**The task:** Copy every record exactly. Nothing may be skipped.

BEGIN Data supplied

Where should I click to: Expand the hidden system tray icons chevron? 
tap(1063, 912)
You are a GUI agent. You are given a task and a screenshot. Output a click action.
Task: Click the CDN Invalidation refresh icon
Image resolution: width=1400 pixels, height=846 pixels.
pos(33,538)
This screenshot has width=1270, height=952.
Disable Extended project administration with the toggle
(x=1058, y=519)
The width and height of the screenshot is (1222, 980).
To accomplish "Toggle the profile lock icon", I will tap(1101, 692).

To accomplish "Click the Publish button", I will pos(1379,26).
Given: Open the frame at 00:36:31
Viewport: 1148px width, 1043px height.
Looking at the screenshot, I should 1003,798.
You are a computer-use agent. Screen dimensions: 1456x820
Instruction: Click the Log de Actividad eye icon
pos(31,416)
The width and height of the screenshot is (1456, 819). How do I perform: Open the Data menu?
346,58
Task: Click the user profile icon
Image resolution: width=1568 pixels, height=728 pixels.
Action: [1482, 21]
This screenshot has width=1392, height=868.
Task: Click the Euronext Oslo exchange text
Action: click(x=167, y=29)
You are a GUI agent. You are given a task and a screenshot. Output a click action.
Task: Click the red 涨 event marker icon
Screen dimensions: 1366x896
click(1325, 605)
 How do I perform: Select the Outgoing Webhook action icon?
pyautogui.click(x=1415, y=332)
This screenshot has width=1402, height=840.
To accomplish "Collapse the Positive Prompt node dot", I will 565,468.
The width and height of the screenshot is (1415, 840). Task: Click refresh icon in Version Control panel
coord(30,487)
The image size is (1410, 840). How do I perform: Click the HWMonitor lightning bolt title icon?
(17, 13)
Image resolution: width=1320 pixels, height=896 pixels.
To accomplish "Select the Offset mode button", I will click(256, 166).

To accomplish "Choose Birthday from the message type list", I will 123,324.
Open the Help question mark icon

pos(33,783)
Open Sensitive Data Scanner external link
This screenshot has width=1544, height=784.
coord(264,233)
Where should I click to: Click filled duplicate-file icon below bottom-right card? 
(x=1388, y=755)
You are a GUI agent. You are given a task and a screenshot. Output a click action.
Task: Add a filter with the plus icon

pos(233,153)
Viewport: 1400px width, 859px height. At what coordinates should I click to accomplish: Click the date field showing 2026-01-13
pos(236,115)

END Data supplied

**Written answer:**
Where should I click to: Expand the hidden system tray icons chevron? 
tap(1063, 912)
You are a GUI agent. You are given a task and a screenshot. Output a click action.
Task: Click the CDN Invalidation refresh icon
Image resolution: width=1400 pixels, height=846 pixels.
pos(33,538)
This screenshot has width=1270, height=952.
Disable Extended project administration with the toggle
(x=1058, y=519)
The width and height of the screenshot is (1222, 980).
To accomplish "Toggle the profile lock icon", I will tap(1101, 692).

To accomplish "Click the Publish button", I will pos(1379,26).
Given: Open the frame at 00:36:31
Viewport: 1148px width, 1043px height.
Looking at the screenshot, I should 1003,798.
You are a computer-use agent. Screen dimensions: 1456x820
Instruction: Click the Log de Actividad eye icon
pos(31,416)
The width and height of the screenshot is (1456, 819). How do I perform: Open the Data menu?
346,58
Task: Click the user profile icon
Image resolution: width=1568 pixels, height=728 pixels.
Action: [1482, 21]
This screenshot has width=1392, height=868.
Task: Click the Euronext Oslo exchange text
Action: click(x=167, y=29)
You are a GUI agent. You are given a task and a screenshot. Output a click action.
Task: Click the red 涨 event marker icon
Screen dimensions: 1366x896
click(1325, 605)
 How do I perform: Select the Outgoing Webhook action icon?
pyautogui.click(x=1415, y=332)
This screenshot has width=1402, height=840.
To accomplish "Collapse the Positive Prompt node dot", I will 565,468.
The width and height of the screenshot is (1415, 840). Task: Click refresh icon in Version Control panel
coord(30,487)
The image size is (1410, 840). How do I perform: Click the HWMonitor lightning bolt title icon?
(17, 13)
Image resolution: width=1320 pixels, height=896 pixels.
To accomplish "Select the Offset mode button", I will click(256, 166).

To accomplish "Choose Birthday from the message type list", I will 123,324.
Open the Help question mark icon

pos(33,783)
Open Sensitive Data Scanner external link
This screenshot has width=1544, height=784.
coord(264,233)
Where should I click to: Click filled duplicate-file icon below bottom-right card? 
(x=1388, y=755)
You are a GUI agent. You are given a task and a screenshot. Output a click action.
Task: Add a filter with the plus icon

pos(233,153)
Viewport: 1400px width, 859px height. At what coordinates should I click to accomplish: Click the date field showing 2026-01-13
pos(236,115)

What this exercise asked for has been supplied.